Shaun Golding began teaching at Kenyon in 2016, after four years at Bowdoin College, his alma mater. He earned his masters of science and doctorate from the University of Wisconsin-Madison's Departments of Community and Environmental Sociology and Sociology, respectively.

In his research, Golding uses mixed methods to examine intersections of inequality and the environment with emphases on North America, natural resource-based economic development and public policy. His recent work on northern New England's backlash to renewable energy generated his 2021 book, "Electric Mountains," published by Rutgers University Press.

Golding has published articles and book chapters related to community sense of place, public planning, rural gentrification and natural resource-driven migration patterns.

Golding was awarded a Fulbright fellowship in 2019-2020 to study environmental dimensions of labor migration in Norway.
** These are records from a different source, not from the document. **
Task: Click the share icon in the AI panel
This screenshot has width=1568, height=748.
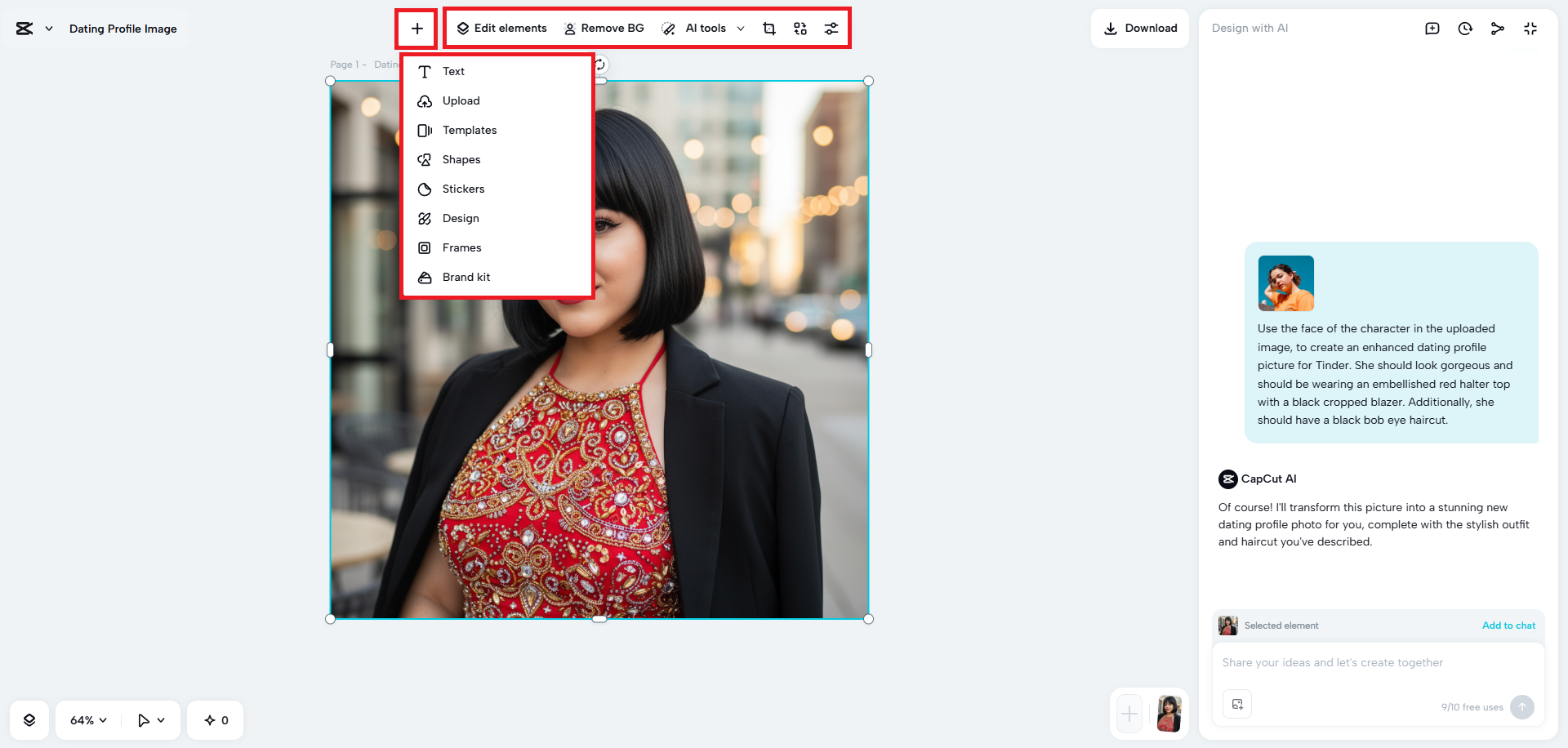Action: click(x=1498, y=28)
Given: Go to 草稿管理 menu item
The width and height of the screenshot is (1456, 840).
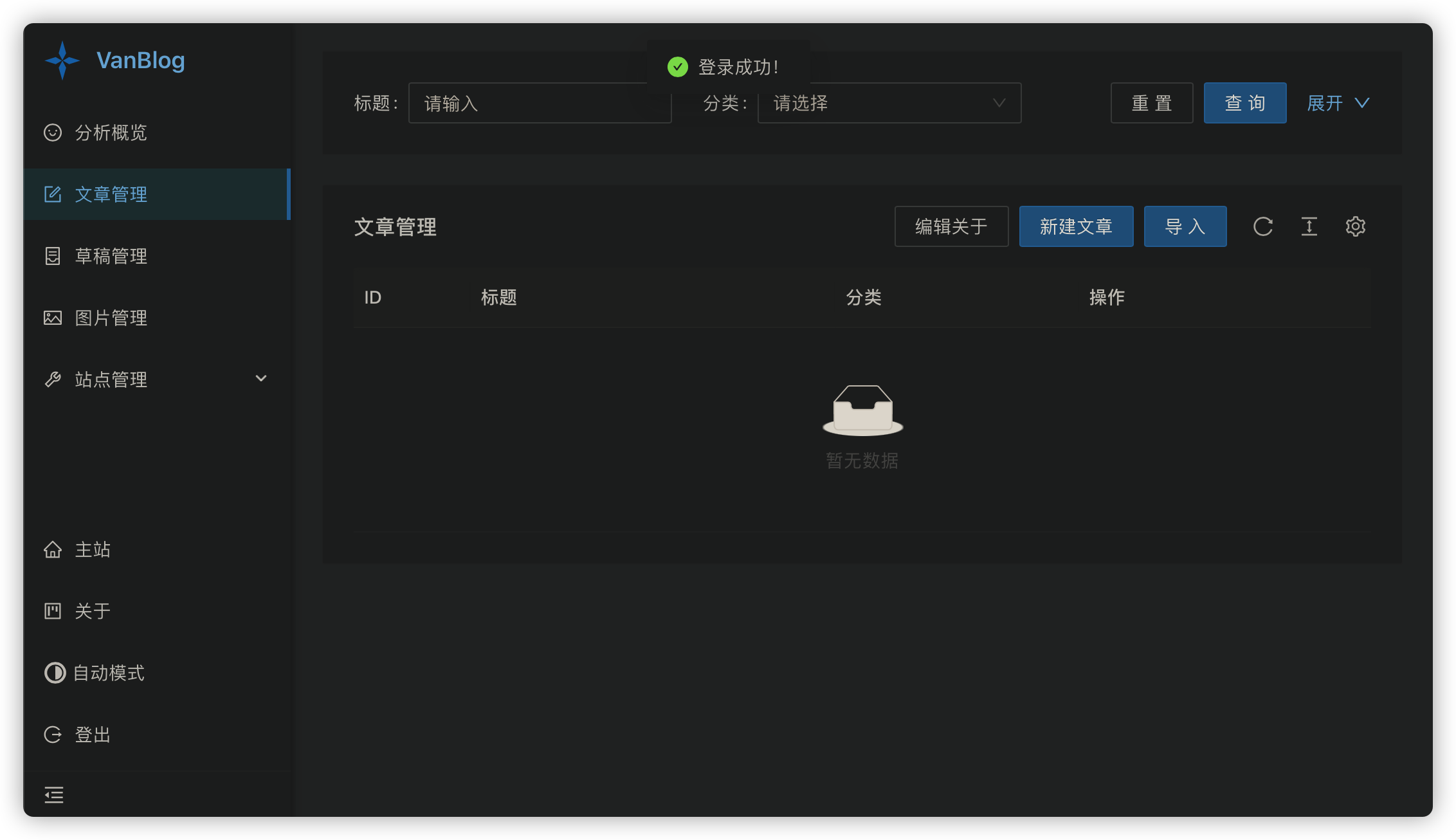Looking at the screenshot, I should [x=111, y=256].
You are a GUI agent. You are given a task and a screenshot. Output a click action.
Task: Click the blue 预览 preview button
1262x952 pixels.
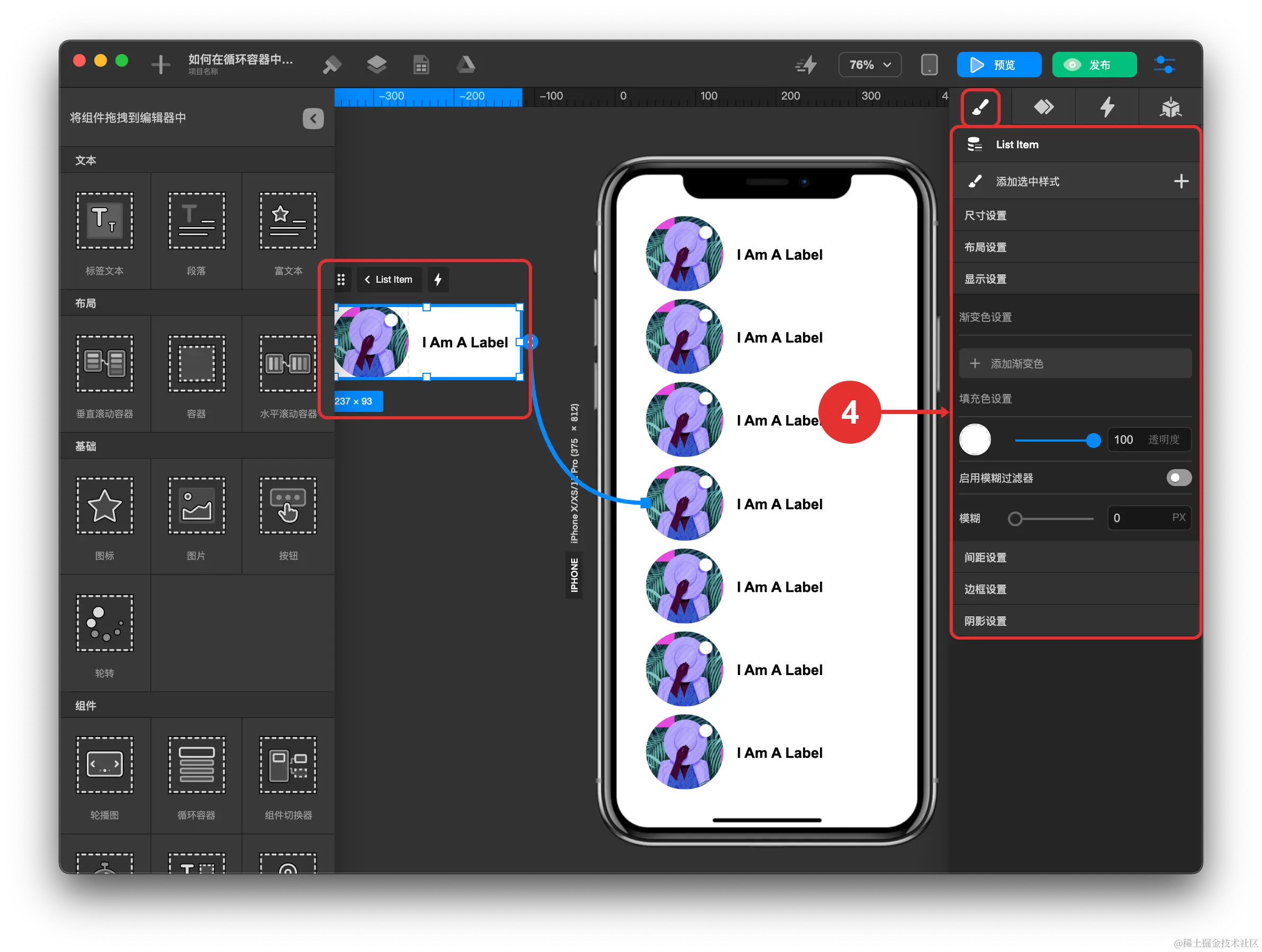coord(998,65)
He is currently working to see this project to fruition.

Areas of Expertise

Communities, the Environment, Social Demography and Migration

Education

2012 — Doctor of Philosophy from Univ of Wisconsin-Madison

2006 — Master of Science from Univ of Wisconsin-Madison

2001 — Bachelor of Arts from Bowdoin College

Courses Recently Taught

This course introduces students to the field of sociology through the study of energy and power in several of their conceptual forms: as social levers of oppression and inequities, as the physical capacity behind economic development and material accumulation, and as complicated and contested cultural symbols of tremendous consequence for the natural and social worlds. The course looks at human labor and energy as interwoven dimensions of western society and uses theories of power as lenses for understanding five case studies: The production and consumption of sugar; The contemporary cotton apparel industry; Mass incarceration in the United States; Appalachian coal and Global Climate Change. Students may take only one introductory-level course. This counts toward the foundation requirement for the major. Offered every year.

In contemporary American society we are surrounded by imagery that reflects and reinforces hierarchical divisions between us. This course applies sociological theories of class in examining artifacts of popular culture that emphasize these social divisions. Drawing from popular television and film, the course pursues an academic understanding of how social class is portrayed in and projected upon society, as well contemplates explanations and repercussions of those processes. The course establishes basic contemporary understandings of social class and popular culture before looking in greater depth at intersections of race, gender and stereotypes built around place and occupation. Prerequisite: 100-level sociology course or permission of instructor.

Our world is a blend of things that humans have shaped directly and things we define by our perceived lack of direct involvement with them. Over time we have depended on our ecological surroundings in myriad changing ways, but we have demonstrated inconsistent acknowledgment of our complex relationships with nature. Environmental sociology embodies a broad, thoughtful application of sociological insights to investigating the ways we shape and are shaped by our surroundings. This course explores through a sociological lens how Western society and more specifically contemporary American society interacts with nature. It frames central questions with regard to differentiating between humans and nature and explaining how interactions between the two vary, and it engages with current debates over conservation, sustainability, development and social justice. Prerequisite: 100-level sociology course.

Knowing how to answer a question, including what constitutes good evidence and how to collect it, is a necessary ability for any sociologist, or for any student reading the sociological research of others. Our goal will be to learn to understand when and how to use research strategies such as survey questionnaires, interviews, fieldwork and analysis of historical documents. Students will conduct small-scale research projects using these techniques. This course is not intended for seniors, although it is required for all sociology majors. Students are advised to enroll in this class as soon as they begin to consider majoring in sociology. This counts toward the methods requirement for the major. Prerequisite: 100-level sociology course. Offered every year.

This course enlists community partners to join Kenyon students in collaboratively designing and executing sociological research projects of clear benefit to their organization. Students will collaborate in groups to make substantive contributions to problems or issues in the greater Knox County community. The range of partner organizations may include those addressing public and environmental health, natural resources management and sustainability, social welfare and services, community infrastructure and planning and local economic development. Class meetings will take diverse formats, including occasional field trips (campus transport provided), guest speakers, group planning sessions, short lectures and lab/ group work sessions. This counts toward the methods requirement for the major. Prerequisite: 100-level sociology course and SOCY 271 and sophomore standing. Offered every year.

This course is for advanced students. See online searchable schedule for further description. Prerequisites: permission of instructor and department chair.